» **Extract to read**

As we have demonstrated that down-regulated Acan-RPS-30 in A. cantonensis L5 could resist oxidative stress damage through inhibiting worm apoptosis , and oxidative stress is thought to be one of the major factors that promote apoptosis , we next determined whether Acan-Gal-1 increased oxidative stress tolerance via inhibiting worm apoptosis. Then, the expression levels of apoptosis genes were detected in C. elegans. The results showed that all the apoptosis genes were not significantly changed in lec-1 mutant worms expressing pCe-lec-1::Acan-gal-1::rfp, compared with those in lec-1 mutant worms expressing pCe-lec-1::rfp (Fig. 7b). Furthermore, oxidative stress assays were performed to detect the effects of expressing Acan-Gal-1 on the oxidative stress damage in ced-3 mutant worms (ced-3 is the core apoptosis executive genes ). The results showed that the incidence of rapid death among ced-3 mutant worms expressing pCe-lec-1::Acan-gal-1::rfp was significantly lower than that among that among the ced-3 mutant worms (Fig. 7c; Additional file 2: Table S2). And ced-3 mutant worms, with lec-1 RNAi, exhibited greatly more susceptibility to oxidative stress than ced-3 mutant worms (Fig. 7d; Additional file 2: Table S2). This might indicate that Acan-Gal-1 could not regulate worm cell apoptosis intracellularly, and the oxidative stress resistance function of Acan-Gal-1 was not via regulating apoptosis in C. elegans.
Functional role of Acan-Gal-1 in lipid storage
Morphological changes were further detected under a light microscope, and we found the level of lipid storage in lec-1 mutant worms expressing pCe-lec-1::Acan-gal-1::rfp was lower than that in lec-1 mutant worms expressing pCe-lec-1::rfp (Fig. 6d, g). Then, Oil Red O fat staining was performed to detect the lipid storage in worms. The results showed that lec-1 mutant worms stored significantly more lipid than N2 worms, and this lipid accumulation phenotype could be rescued by expressing pCe-lec-1::Acan-gal-1::rfp in lec-1 mutant worms. The N2 worms, expressing pCe-lec-1::Acan-gal-1::rfp exhibited greatly less lipid storage than the N2 worms expressing pCe-lec-1::rfp (Fig. 8a, b; Additional file 2: Table S2). This might suggest the function of Acan-Gal-1 in reducing lipid deposition in C. elegans.

» **What you need to do**
- a) Edit the Acan-Gal-1 passage, starting at "Functional role of" and ending at "deposition in C. elegans.", and replace "Oil Red O" with "Nile Red".
- b) Answer these questions from the Acan-Gal-1 passage:
(i) Which gene is identified as a core apoptosis executive gene?
(ii) What staining method was used to detect lipid storage in the worms?
(iii) How did the lipid storage of lec-1 mutant worms compare with that of N2 worms?
- c) Continue the Acan-Gal-1 passage from its last sentence.

» **Listed records**
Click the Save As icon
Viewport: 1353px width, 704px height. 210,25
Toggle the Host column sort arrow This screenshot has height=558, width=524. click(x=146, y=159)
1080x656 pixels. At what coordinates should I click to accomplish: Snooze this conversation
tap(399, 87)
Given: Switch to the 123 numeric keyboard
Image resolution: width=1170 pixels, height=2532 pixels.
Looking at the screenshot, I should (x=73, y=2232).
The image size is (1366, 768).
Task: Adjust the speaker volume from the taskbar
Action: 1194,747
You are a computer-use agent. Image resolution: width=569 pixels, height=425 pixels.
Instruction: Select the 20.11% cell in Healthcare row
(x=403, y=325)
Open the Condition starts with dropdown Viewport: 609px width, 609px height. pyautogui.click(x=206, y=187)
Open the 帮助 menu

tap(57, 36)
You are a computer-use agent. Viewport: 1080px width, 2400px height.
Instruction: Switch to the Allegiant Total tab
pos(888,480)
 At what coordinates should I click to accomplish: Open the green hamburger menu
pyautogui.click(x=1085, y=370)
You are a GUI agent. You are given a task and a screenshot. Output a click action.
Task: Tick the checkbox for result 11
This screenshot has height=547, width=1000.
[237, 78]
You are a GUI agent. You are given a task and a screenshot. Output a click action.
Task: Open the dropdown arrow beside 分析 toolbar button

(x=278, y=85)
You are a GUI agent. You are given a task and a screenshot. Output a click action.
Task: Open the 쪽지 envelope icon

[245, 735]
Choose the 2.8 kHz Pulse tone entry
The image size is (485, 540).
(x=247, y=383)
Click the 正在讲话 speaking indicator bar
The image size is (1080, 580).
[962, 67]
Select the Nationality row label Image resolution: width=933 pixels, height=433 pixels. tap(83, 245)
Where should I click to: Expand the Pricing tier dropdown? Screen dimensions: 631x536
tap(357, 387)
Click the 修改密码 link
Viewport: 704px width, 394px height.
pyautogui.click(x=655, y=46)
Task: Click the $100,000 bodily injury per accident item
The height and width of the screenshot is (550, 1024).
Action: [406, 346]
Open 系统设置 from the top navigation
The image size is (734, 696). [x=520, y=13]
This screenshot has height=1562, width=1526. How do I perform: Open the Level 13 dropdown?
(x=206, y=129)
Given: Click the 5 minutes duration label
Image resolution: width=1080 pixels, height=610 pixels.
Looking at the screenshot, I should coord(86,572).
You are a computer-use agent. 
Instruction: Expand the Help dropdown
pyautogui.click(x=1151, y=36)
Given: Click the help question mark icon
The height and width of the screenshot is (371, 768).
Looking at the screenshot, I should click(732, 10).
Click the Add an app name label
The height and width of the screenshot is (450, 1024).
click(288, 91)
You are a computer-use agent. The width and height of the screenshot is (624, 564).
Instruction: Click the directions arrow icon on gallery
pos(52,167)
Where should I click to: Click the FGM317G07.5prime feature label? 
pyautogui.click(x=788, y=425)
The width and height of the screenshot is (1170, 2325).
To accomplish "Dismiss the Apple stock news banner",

» **Answers to the exercises**
- a)
Functional role of Acan-Gal-1 in lipid storage
Morphological changes were further detected under a light microscope, and we found the level of lipid storage in lec-1 mutant worms expressing pCe-lec-1::Acan-gal-1::rfp was lower than that in lec-1 mutant worms expressing pCe-lec-1::rfp (Fig. 6d, g). Then, Nile Red fat staining was performed to detect the lipid storage in worms. The results showed that lec-1 mutant worms stored significantly more lipid than N2 worms, and this lipid accumulation phenotype could be rescued by expressing pCe-lec-1::Acan-gal-1::rfp in lec-1 mutant worms. The N2 worms, expressing pCe-lec-1::Acan-gal-1::rfp exhibited greatly less lipid storage than the N2 worms expressing pCe-lec-1::rfp (Fig. 8a, b; Additional file 2: Table S2). This might suggest the function of Acan-Gal-1 in reducing lipid deposition in C. elegans.

- b)
(i) ced-3
(ii) Oil Red O fat staining
(iii) The lec-1 mutant worms stored significantly more lipid than the N2 worms.

- c)
Fatty-acid metabolism is involved in the oxidative stress resistance in C. elegans [47, 48]. Therefore, we next investigated whether Acan-Gal-1 increased oxidative stress tolerance via reducing lipid deposition in C. elegans. fat-6;fat-7 double-mutant worm was selected. Because fat-6 and fat-7 genes encode stearoyl-CoA desaturases (SCDs), that are key lipogenic enzymes, and the fat-6;fat-7 double-mutant worms have decreased fat stores . Then, oxidative stress assays were performed to determine the effects of expressing Acan-Gal-1 on the oxidative stress damage in fat-6; fat-7 double-mutant worms. The results showed that the incidence of rapid death was not significantly changed among fat-6;fat-7 double-mutant worms expressing pCe-lec-1::Acan-gal-1::rfp, compared with that among fat-6;fat-7 double-mutant worms expressing pCe-lec-1::rfp (Fig. 8c). And the susceptibility to oxidative stress was not influenced by lec-1RNAi in fat-6;fat-7 double-mutant worms (Fig. 8c). This might suggest the regulating role of Acan-Gal-1in increasing oxidative stress tolerance was played via reducing lipid deposition in C. elegans.